We build an Image classifier for the Food101 dataset. We use the EffNetB2 architecture and finetune it on all 101 classes but only 20% of the data. This still takes about 30 minutes (!) using a T4 GPU on the colab free tier.
First, though, we explore AlexNet, EfficientNetB2 and ViT-B/16 architectures on 3 classes (Pizza, Samosa, Tacos) and 20% data of the Food101 dataset.
We choose to proceed with EffNetB2 for the 101 class dataset due to its small model size for comparable (slightyly better) performance to AlexNet, and 1/4 th the inference time to the ViT model (despite slightly less test accuracy).
Finally, we deploy a gradio demo with the main EfficientNetB2 model on Hugging Face Spaces.
We could do an analysis of the performance of the final model using a confusion matrix.

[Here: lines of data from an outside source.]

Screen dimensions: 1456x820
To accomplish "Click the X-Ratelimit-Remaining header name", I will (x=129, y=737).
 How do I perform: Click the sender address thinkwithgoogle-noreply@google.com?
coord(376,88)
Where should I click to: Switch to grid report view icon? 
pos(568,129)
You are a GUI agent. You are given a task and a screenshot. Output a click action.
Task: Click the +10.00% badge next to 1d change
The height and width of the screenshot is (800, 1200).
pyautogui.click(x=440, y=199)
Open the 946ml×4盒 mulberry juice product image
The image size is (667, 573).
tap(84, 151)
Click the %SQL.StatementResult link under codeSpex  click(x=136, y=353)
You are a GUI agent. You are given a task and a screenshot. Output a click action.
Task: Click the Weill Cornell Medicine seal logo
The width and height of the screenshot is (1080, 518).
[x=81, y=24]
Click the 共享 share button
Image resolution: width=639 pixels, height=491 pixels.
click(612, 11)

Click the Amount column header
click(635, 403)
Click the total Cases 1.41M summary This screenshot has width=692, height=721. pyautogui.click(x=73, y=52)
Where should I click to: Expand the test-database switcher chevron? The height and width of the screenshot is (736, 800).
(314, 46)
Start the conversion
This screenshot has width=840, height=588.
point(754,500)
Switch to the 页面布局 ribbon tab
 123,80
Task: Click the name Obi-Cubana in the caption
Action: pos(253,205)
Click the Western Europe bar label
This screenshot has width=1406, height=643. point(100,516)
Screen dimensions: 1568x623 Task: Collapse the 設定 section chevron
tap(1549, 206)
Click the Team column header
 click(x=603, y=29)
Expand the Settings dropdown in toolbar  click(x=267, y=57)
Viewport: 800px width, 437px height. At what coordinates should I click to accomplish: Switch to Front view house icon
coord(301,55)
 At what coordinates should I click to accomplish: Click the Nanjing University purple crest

This is important since the EffNetB2 test accuracy goes from high 80s to about 60% as we move from the 3 class dataset to the 101 class dataset.
This could imply that the EffNetB2 architecture cannot capture the complexities of the 101 classes well enough.
This can be seen in the demo, where if you choose the samosa sample image, it gets predicted as a spring roll.
Possible improvements can be:
- Training model on more images of classes it gets wrong
- Better data augmentation
- Possibly try different versions of EffNet, such as B3 - B7 (although that would take longer to train)
- Training for further epochs (>10) is not recommended for B2 since the loss appears to plateau by then.
We can train another neural net to predict if an image is of food or not. If the image is of food, we can then pass it to our model to classify it as one of the Food101 categories.
This assumes that images of food supplied to the model at test time are from the Food101 list of foods.